And you asked what terrible things that he did. This is one of them, even if we disagree on whether or not it was technically illegal. It was STILL TERRIBLE even as you admit below:
You don’t like it, and neither do I-it would have been insane for Pence to do that-but that doesn’t mean he didn’t technically have the power.
Oh, also:
The President has the power to bomb Canada on a whim but he shouldn’t do that either.
no he doesn't. The War Powers Resolution doesn't even say that.
2) I mean, come the fuck on. Fake national emergency? Every President since at least Bush 41 has declared a National Emergency on questionable grounds to redirect funding for some policy objective.
and it is all terrible. You asked what terrible actions he took. This is one of them, even if he is not the only one who has done it.
no he doesn’t. The War Powers Resolution doesn’t even say that.
I agree that the War Powers Resolution disagrees. Obama's actions in bombing Libya prove that the War Powers Resolution is fairly toothless. Same thing with the US involvement in Syria, in Yemen in 2018, or Kosovo in 1998. All it takes is a declaration of a national emergency about a perceived attack on the United States or NATO and the President has 60 days authorization.
Imagine if Congress took primary responsibility for war powers, though. What a crazy world that would be. They just prefer to surrender all of that to the executive branch these days-it means they don't have to be responsible for any big decisions.

_ _ _ _ _

• EXERCISE A:
In the thread, how many days of authorization does the President get once a national emergency is declared about a perceived attack on the United States or NATO?
• EXERCISE B:
Retype everything in the thread from "And you asked" down to "do that either.".

• DATASET EXCERPTS:
_ _ _ _ _

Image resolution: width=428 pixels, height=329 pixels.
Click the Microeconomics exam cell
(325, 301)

_ _ _ _ _

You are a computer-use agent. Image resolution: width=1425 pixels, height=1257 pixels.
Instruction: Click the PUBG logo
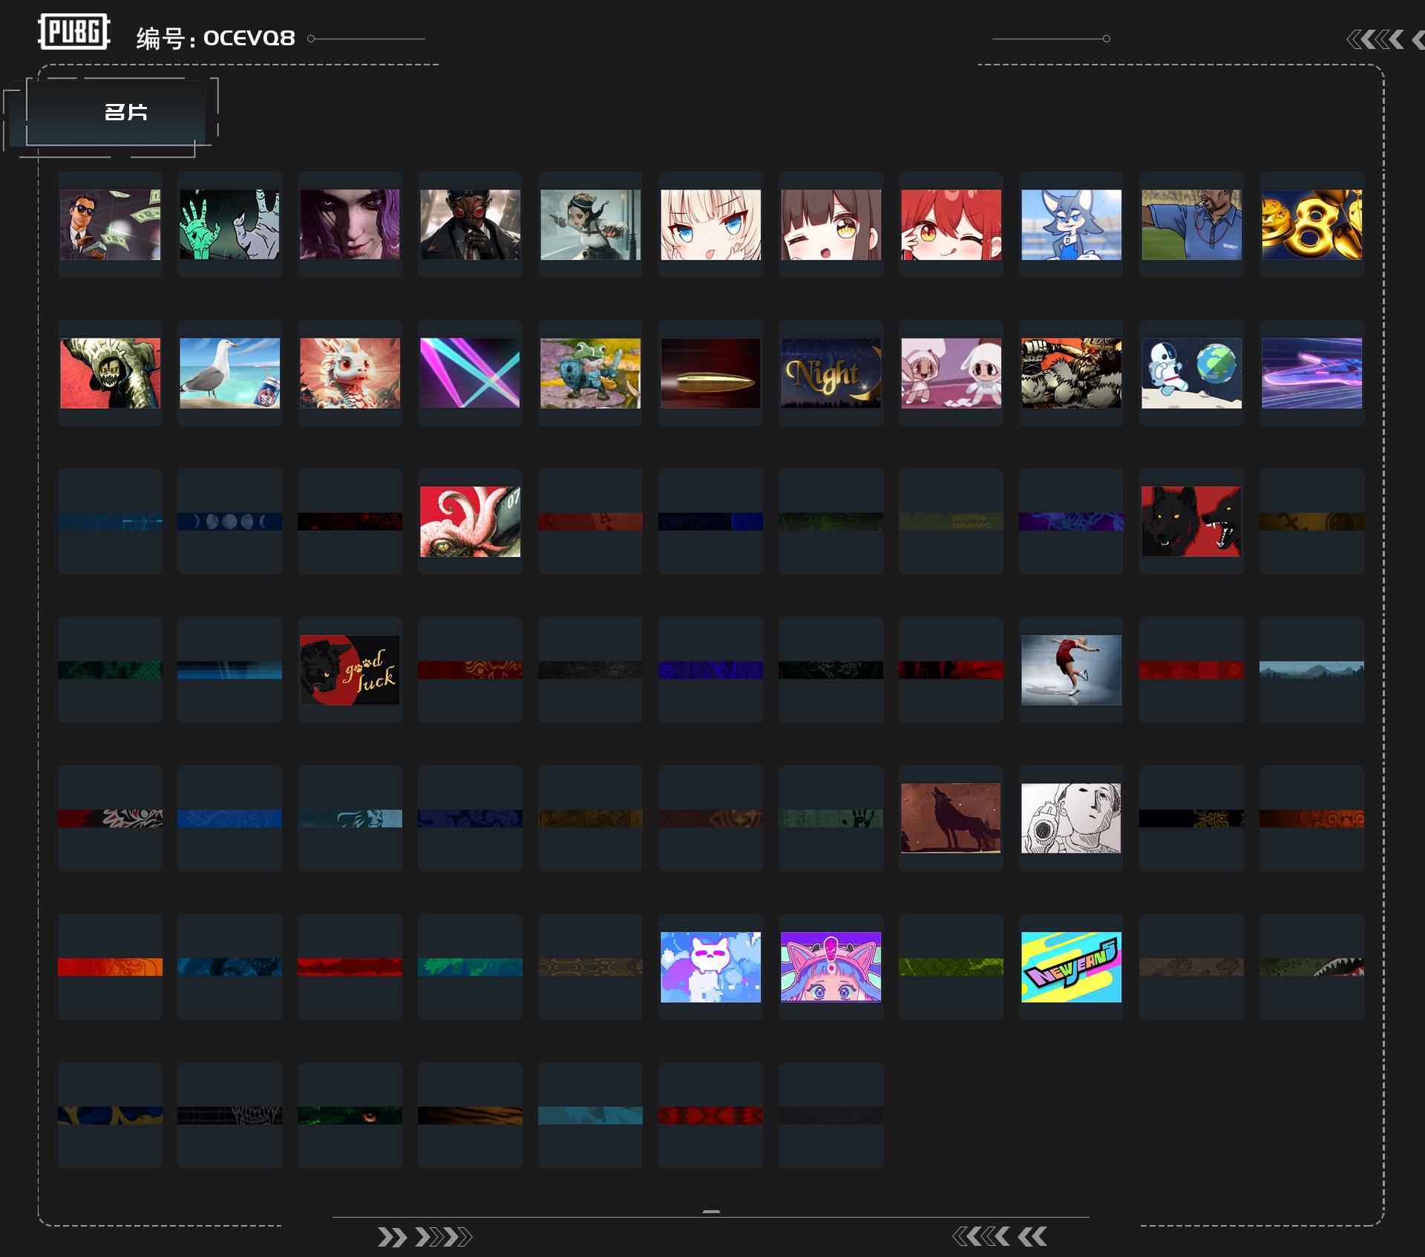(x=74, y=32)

_ _ _ _ _

• TASK OUTPUT A:
60 days

• TASK OUTPUT B:
And you asked what terrible things that he did. This is one of them, even if we disagree on whether or not it was technically illegal. It was STILL TERRIBLE even as you admit below:
You don’t like it, and neither do I-it would have been insane for Pence to do that-but that doesn’t mean he didn’t technically have the power.
Oh, also:
The President has the power to bomb Canada on a whim but he shouldn’t do that either.